Confessing that he earlier bought into Atiku’s quest to run for the presidency, Afegbua said his conscience pricked him that he opted out.
“Earlier last year, I was conscripted into the technical committee for Atiku presidency. Having attended three meetings of the group, I found my spirit and conscience permanently in conflict with the ethos of justice, fairness and equity, which the south deserves.”
Afegbua said it “will offend national sentiments, emotions and logic for anyone from the North to show such interest given our diversities and hetereogenous political configurations,” pointing out that “given PDP’s doctrine of political power balancing and fairness, it will be against its own unwritten rule to cede the ticket to any northern aspirànt least of all Alhaji Atiku Abubakar.”
He said southerner deserved to be given opportunity to represent PDP in the 2023 presidential contest, insisting: “Alhaji Atiku Abubakar and his northern aspirànts should support the aspiration of an upwardly mobile and younger elements from the South to fly the PDP flag. Anything short of such will be tantamount to standing logic on its head, and a deliberate attempt to undermine the collective interest and aspirations of the Southern aspirànts.”
The PDP chieftain urged the new leadership of the party and members of the National Executive Committee and the National Working Committee to speak with one voice in ensuring that the “South is given what is due to it.
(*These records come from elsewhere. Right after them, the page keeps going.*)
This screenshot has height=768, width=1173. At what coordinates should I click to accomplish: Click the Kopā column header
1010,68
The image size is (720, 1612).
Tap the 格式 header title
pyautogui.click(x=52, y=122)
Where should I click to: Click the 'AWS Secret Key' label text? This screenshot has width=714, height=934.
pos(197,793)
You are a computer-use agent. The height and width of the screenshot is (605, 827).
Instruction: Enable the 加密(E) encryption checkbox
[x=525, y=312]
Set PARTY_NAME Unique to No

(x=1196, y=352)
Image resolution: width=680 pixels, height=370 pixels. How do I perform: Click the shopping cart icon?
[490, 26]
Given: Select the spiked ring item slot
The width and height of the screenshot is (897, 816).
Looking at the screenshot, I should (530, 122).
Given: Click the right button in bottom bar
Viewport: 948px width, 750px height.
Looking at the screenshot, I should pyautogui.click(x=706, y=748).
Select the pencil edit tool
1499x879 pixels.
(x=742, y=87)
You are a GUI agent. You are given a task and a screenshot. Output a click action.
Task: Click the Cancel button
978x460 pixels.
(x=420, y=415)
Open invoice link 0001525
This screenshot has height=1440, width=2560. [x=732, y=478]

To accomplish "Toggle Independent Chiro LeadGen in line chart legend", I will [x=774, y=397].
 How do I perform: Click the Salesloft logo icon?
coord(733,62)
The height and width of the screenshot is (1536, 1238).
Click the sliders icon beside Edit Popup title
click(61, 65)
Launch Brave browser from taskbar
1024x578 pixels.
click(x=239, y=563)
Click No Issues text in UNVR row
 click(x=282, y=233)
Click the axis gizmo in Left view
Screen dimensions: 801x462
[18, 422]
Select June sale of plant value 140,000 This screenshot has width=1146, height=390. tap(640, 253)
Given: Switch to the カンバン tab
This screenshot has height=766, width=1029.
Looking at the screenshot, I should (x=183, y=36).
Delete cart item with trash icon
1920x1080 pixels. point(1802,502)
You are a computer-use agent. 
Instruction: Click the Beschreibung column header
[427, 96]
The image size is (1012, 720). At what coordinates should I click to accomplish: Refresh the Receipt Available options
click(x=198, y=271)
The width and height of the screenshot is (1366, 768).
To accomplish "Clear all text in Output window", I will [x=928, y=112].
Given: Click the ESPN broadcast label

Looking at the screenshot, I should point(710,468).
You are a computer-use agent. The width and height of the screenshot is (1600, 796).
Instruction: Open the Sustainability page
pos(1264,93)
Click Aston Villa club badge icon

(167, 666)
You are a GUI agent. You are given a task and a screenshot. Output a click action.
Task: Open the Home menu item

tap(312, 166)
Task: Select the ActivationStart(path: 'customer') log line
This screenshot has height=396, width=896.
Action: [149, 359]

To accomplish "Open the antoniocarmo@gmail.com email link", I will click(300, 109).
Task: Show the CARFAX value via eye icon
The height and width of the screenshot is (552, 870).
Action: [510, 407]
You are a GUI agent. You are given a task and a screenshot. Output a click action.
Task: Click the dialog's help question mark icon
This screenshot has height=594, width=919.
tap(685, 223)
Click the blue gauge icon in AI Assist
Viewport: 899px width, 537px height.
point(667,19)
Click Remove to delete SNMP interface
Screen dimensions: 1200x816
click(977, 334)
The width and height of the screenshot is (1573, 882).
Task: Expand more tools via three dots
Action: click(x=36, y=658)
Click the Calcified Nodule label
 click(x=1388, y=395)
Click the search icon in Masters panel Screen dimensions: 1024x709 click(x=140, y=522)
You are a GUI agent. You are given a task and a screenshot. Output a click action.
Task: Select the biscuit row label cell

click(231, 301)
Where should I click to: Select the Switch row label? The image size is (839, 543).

Doing that, will mean promoting the fundamental principles of democracy of all inclusiveness and participation.”
He vowed to commence the process of “mobilising, sensitising and conscientising like minds and team up with other stakeholders to drum up the necessary support that will birth a southern candidate for the party. Justice should not only be served, it must be seen to have been served.”
On why he insists for a candidate from the South, Afegbua said: “The Southern geopolitical zones of Nigeria has eminently qualified Nigerians and parade great minds who are competent and ready to take a shot at the number one job. Those who are advancing very nebulous theory of seeing the northern population as a stimulant to win the sympathy of the North against the South are either ignorant of the real demographics or at best, just playing the ostrich. No one in the North should take away what belongs to the South.”